THIRUVANANTHAPURAM: The City Corporation’s reluctance to scrap the agreement with the private agency which runs the modern crematorium at Thycaud has been burning a hole in its pockets for the last four years. The Local Fund Audit report of the Corporation for the year 2009-10 puts the loss at an estimated Rs 8.64 lakh per year. Interestingly, it is the absence of the post of a ‘furnace operator’ in the Corporation that has been causing the leak.
It was from a Chennai-based company that the Corporation had bought two furnaces used in the crematorium at a cost of Rs 1 crore. As per the agreement made for the year 2007-08, running one furnace costs the Corporation Rs 30,000.
The terms laid out by the company had said that one furnace would be operated, while the second one would be kept in reserve. But this was amended by the Council later and it was decided to run both the furnaces at the same time, doubling the cost.

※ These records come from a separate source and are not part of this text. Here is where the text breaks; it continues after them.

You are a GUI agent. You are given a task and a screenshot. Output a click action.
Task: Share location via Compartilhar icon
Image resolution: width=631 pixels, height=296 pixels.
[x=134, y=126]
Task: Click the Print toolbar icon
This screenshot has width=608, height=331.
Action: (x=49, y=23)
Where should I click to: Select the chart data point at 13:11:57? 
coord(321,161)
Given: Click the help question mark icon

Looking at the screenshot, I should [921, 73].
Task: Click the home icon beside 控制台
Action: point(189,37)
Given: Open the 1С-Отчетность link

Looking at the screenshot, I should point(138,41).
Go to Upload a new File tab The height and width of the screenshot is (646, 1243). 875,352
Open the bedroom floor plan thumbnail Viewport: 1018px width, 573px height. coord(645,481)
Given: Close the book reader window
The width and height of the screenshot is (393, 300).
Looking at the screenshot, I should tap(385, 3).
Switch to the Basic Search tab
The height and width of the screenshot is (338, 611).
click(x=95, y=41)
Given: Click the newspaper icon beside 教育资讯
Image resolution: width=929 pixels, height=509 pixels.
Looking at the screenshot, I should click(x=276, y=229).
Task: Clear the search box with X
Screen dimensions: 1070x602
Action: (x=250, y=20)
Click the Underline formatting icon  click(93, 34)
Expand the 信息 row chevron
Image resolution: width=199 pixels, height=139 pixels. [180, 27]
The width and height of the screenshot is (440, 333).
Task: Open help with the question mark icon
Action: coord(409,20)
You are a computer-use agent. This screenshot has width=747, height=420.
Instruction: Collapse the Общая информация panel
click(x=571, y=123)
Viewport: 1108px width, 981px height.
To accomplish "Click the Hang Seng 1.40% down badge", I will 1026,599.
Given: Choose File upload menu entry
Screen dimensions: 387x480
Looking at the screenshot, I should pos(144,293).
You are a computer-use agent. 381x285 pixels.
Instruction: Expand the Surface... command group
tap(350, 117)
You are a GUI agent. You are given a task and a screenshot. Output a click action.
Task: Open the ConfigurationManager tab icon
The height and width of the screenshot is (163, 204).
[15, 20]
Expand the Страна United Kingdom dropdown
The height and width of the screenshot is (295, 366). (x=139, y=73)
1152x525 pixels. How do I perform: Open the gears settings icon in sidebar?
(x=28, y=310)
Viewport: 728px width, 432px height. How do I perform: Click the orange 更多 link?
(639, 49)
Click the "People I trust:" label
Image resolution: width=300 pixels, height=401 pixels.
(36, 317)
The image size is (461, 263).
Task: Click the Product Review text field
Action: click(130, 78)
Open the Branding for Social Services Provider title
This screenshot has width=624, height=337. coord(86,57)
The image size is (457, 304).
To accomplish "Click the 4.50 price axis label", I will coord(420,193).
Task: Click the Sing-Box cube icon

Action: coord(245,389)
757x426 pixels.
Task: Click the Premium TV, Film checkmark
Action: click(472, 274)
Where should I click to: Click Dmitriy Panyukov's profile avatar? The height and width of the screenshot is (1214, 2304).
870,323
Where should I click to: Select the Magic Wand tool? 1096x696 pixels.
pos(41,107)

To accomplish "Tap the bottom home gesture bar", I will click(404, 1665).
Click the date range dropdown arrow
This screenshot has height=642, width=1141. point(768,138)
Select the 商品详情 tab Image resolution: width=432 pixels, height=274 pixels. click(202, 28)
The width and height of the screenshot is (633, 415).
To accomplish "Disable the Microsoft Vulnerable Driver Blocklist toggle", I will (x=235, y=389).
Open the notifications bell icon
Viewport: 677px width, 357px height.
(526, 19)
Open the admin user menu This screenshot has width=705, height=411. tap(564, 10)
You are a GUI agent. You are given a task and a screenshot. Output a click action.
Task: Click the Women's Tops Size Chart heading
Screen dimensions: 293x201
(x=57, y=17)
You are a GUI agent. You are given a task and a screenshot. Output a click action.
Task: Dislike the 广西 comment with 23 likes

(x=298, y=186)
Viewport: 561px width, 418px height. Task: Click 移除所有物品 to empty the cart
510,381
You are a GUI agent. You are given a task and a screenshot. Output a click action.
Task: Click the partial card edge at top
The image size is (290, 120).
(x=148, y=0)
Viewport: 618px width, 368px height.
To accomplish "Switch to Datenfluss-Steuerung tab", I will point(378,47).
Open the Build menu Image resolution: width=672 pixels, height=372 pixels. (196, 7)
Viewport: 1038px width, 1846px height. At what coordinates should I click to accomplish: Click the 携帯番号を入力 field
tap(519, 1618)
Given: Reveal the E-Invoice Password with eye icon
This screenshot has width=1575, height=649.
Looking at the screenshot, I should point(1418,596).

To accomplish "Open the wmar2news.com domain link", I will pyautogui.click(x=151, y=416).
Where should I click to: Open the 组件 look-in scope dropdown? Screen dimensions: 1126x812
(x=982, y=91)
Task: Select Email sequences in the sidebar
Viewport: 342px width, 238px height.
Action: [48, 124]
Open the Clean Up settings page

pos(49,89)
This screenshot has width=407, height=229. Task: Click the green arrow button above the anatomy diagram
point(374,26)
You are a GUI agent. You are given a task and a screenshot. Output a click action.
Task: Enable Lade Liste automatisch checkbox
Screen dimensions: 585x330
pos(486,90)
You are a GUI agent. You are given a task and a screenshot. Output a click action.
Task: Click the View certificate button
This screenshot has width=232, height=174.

According to the agreement, the company was to give training to Corporation employees from February 2008. However, training was given to only one employee who was employed through the Employment Exchange. But the person, on his contract period ending, left after a few months.
Finally, the Corporation Secretary ordered that two persons be given training and absorbed on a daily wage basis. Though this is being done, the Corporation is yet to scrap the agreement and relieve the company.
"Since we do not have the post of a furnace operator, it is not possible to close the agreement. Every six months, we appoint new employees, who receive the training, but leave soon after,’’ said Deputy Mayor G Happykumar. Corporation officials said that a recommendation has been made to the government to approve of the post-creation to solve the problem.
Meanwhile, the running rate of a single furnace was hiked to Rs 36,000 a month, putting the burden at Rs 8.64 lakh per year. This is apart from the daily wages given to the furnace operators and Kudumbashree women who work there. In addition to this, the Corporation has to shell out around Rs 2.5-3 lakh as electricity bill per month and the water charges.
The Local Fund Audit report, completed in December 2011 and now before the Corporation for further action, says that the Corporation must stick to the original agreement made with the Chennai company and end the business with it, so as to plug the holes in its coffers.